For many blacks, BET was the first on the list that was asked to change their ways. Yet, when they made a bit of an effort to people branded them hypocritical.

Thing is for years people have asked BET to change their standards and when they attempted to by way of not airing videos like “Ride,” they’re still faulted.

Oddly enough, in their post-Uncut life I’ve found BET to be one of the more conservative networks in terms of the videos they run. Sometimes it seems like they bleep out words for the hell of it. At random, you’ll hear words like, “the,” “biscuit, “Frisbee,” and “coupon” all muted. I’m not sure why that is, but hell, I don’t work in standards.

The problem with editing for any network is that they’re damned if they do, damned if they don’t. One of the reasons I became more selective about how I leveled my criticism is that I realized that in many cases, much of what we see on television is only a mirror of what’s going on everywhere else.

Yes, the music, TV, and film industries should be made culpable for the ways in which they influence culture, but at the same time we as a community have to take a step back and acknowledge our respective roles in allowing it.

This adorable little girl’s mother, cousin, auntie, granny, little brother, or baby sitter that needs to find a new calling taped this video and proceeded to upload it online. Because they think this shit cute; because they want attention; because they’re stupid as hell.

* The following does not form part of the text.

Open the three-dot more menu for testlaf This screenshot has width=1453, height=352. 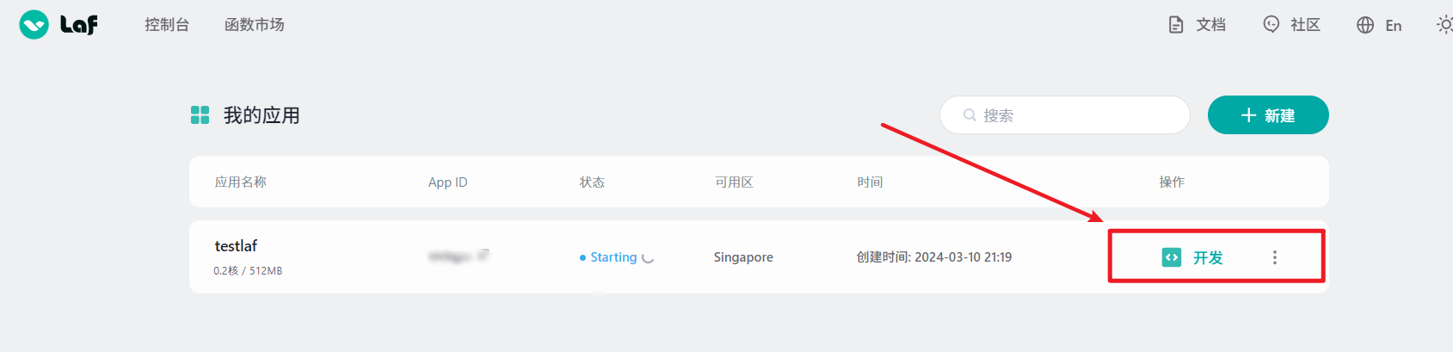click(1275, 257)
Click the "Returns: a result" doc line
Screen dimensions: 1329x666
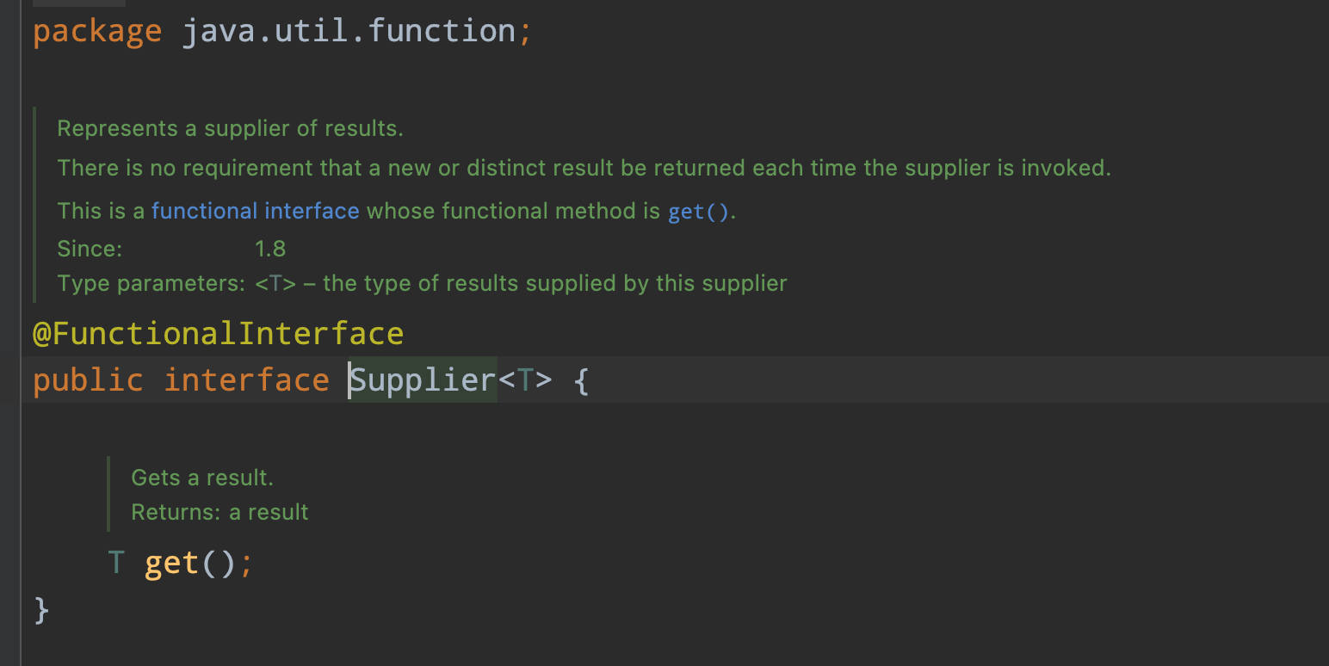click(219, 513)
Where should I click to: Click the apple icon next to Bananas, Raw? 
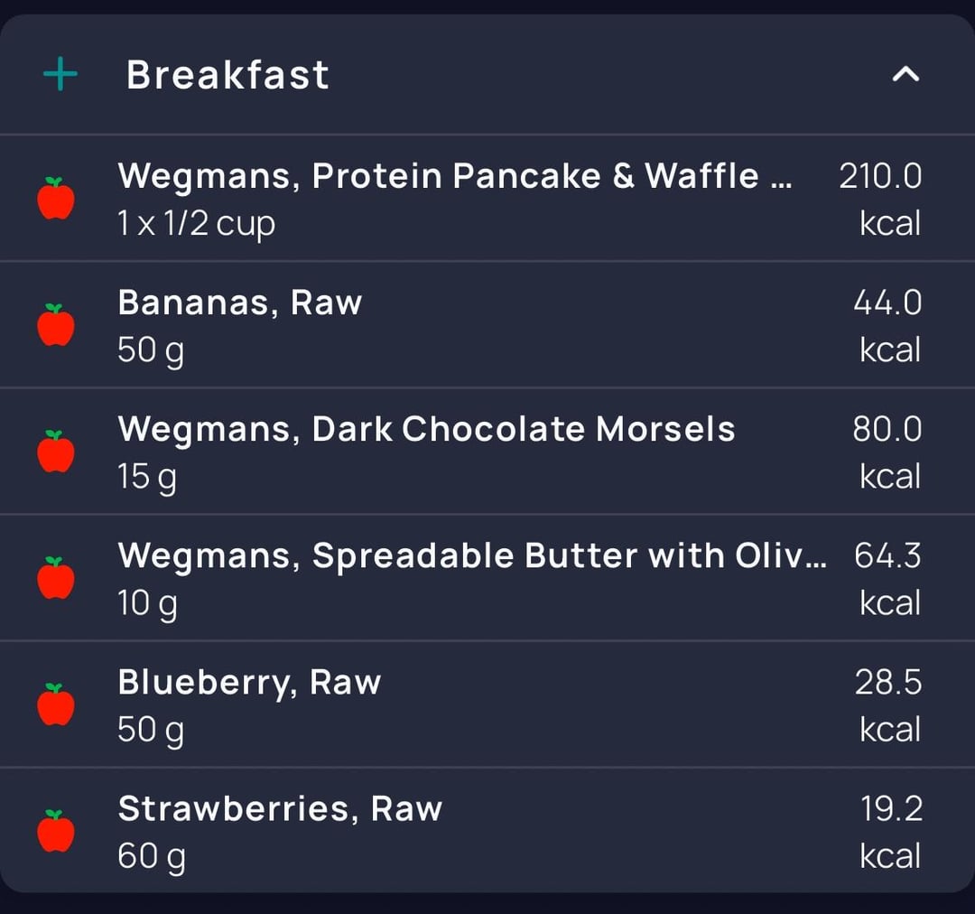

None of that is Ciara’s fault, but for the people who complained about “Ride’s” banning but still asked for BET to raise their standards (yes, there were many of you, I saw the shit on Twitter, Facebook, and random sites), what do you have to say now?

Hopefully it’s, “I realize I can’t have it both ways.”

Thanks to Codie for sending this. I pray this isn’t deemed child porn. I am so not down for being someone’s personal Beyonce in jail.

Edit: Yeah, I took that clip down. Better safe than soap dropping.